The top tool is a stainless steel awl. Don’t know where I got it but I think it was in my grandmother’s sewing basket

The center tool is a wooden shishkabob skewer.

The bottom tool is a sewing awl sold by Clover. I prefer the rounded handle. This is my favorite eyelet tool for several reasons.

Reason 1: It allows me to really stretch the hole out without breaking the fibers of the fabric.

Reason 2: It is comfortable in my palm


Step 1. Making your hole.

Slowly twist your awl into the fabric. The twist allows the fabric to spread around the tool and alleviates tearing the warp or weft.

Slowly push your awl and widen the eyelet hole.


A good beginning. Wool is especially stretchy. I find that I use my awl several times in the course of sewing my eyelet to keep the eyelet of useful size for lacing. A lacing point or chape must fit.

I start with a waste knot a bit away from the eyelet hole.


Step 2. I make 5-6 whip stitches around the eyelet hole.

If you have a facing, you can bury your knot between facing and fabric and forget about it.s


Step 3. At this point I re-stretch the hole with my awl.


Step 4. Whipstitch closely around the hole so that no fabric shows through and so that  your first 5-6 whipstitches are covered.


Step 5. A completed eyelet.


Step 6. Using my needle I run it through several stitches, making my around the eyelet, securing my end thread.


Step 7. Carry your thread to the next eyelet hole with shallow running stitches if you have no facing.
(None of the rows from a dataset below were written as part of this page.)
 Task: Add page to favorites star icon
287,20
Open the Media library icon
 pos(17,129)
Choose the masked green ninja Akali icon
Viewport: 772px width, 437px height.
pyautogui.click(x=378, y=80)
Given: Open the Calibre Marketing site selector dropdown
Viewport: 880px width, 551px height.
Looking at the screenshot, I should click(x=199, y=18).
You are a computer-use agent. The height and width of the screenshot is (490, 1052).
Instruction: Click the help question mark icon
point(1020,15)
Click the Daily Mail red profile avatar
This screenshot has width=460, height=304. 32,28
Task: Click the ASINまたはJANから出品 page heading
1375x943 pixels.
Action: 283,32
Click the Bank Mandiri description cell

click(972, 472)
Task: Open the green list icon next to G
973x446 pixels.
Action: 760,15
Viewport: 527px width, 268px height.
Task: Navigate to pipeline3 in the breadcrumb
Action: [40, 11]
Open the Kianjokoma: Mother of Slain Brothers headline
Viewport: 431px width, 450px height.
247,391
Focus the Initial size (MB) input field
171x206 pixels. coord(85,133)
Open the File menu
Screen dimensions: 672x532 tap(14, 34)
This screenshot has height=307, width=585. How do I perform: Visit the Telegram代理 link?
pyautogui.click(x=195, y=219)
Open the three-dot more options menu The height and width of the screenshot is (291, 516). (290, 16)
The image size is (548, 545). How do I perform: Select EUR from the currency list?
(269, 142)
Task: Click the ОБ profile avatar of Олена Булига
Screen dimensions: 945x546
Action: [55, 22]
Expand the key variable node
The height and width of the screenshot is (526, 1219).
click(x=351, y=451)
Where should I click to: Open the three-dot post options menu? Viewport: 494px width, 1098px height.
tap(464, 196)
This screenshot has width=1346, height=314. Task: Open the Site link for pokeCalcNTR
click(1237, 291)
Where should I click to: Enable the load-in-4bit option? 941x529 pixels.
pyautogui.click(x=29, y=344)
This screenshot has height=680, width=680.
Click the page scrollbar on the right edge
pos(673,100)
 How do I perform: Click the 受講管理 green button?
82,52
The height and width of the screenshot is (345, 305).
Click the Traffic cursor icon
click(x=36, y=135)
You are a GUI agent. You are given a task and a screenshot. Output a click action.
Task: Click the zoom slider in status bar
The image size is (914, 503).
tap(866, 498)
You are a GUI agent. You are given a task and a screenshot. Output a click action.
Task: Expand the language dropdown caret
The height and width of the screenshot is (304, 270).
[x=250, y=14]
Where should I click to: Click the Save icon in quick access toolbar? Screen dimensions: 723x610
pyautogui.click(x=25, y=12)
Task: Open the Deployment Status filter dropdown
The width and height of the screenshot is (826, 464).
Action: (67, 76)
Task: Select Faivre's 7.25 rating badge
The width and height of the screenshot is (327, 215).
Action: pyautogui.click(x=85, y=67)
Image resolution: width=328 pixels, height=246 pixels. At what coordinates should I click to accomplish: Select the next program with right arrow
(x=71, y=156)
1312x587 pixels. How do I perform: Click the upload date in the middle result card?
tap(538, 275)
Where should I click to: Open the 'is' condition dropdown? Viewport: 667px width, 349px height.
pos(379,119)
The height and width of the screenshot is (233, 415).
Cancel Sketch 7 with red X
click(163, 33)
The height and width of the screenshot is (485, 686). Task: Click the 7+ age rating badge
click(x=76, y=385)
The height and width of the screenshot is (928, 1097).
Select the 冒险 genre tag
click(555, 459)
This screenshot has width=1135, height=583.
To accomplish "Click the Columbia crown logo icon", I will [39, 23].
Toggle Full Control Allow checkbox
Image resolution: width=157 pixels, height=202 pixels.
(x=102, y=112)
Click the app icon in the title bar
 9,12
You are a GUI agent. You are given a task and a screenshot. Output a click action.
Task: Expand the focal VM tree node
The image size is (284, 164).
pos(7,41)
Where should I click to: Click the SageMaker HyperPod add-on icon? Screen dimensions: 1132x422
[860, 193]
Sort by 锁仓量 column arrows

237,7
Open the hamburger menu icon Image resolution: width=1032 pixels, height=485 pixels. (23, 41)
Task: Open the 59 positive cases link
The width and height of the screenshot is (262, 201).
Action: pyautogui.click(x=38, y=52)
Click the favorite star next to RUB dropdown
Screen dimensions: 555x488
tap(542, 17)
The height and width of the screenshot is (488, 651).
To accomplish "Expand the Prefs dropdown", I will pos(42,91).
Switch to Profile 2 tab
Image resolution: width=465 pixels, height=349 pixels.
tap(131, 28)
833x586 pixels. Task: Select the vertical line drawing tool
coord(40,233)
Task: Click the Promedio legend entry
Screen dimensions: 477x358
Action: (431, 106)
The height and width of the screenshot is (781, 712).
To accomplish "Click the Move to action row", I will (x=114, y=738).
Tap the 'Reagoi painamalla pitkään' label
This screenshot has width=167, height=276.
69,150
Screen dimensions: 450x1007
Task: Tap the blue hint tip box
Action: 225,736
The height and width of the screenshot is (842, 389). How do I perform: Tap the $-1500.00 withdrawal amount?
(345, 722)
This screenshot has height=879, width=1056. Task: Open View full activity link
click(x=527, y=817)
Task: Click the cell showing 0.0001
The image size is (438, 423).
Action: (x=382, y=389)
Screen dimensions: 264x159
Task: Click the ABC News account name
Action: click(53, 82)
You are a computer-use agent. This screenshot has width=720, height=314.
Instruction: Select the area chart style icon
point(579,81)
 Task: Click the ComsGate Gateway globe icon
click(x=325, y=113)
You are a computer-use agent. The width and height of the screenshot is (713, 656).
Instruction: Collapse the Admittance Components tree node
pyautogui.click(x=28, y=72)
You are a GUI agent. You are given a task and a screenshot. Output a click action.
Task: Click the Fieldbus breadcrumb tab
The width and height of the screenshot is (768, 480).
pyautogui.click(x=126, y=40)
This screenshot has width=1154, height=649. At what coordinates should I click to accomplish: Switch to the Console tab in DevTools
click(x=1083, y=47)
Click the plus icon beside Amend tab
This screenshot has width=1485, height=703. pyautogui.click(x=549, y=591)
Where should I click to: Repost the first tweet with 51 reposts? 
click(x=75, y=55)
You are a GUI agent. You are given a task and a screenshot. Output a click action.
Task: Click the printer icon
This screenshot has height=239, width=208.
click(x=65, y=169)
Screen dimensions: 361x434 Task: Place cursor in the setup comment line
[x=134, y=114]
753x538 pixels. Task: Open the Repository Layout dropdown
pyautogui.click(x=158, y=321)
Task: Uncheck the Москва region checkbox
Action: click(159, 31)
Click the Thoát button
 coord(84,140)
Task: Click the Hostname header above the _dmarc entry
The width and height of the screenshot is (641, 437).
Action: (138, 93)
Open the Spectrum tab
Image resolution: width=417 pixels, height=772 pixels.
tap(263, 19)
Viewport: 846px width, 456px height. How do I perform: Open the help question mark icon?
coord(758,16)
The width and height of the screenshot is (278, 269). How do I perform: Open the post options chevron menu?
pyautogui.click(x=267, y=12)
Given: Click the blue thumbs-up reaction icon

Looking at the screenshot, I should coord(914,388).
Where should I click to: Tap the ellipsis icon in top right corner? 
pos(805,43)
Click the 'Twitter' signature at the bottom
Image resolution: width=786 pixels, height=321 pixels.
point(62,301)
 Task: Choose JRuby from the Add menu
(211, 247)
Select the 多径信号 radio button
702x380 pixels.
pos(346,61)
If you have a facing it will be buried between your facing and your fabric.

Step 8. Back to Step 1.


Step 9. When I run out of thread, I tie off as in Step 6. I also clip my waste knot from Step
1. The first 5-6 whip stitches, now covered with the eyelet stitches secure your thread and the knot is no longer needed.

If you have buried your knot between facing and fabric, this step is not necessary.

All pretty with knot clipped.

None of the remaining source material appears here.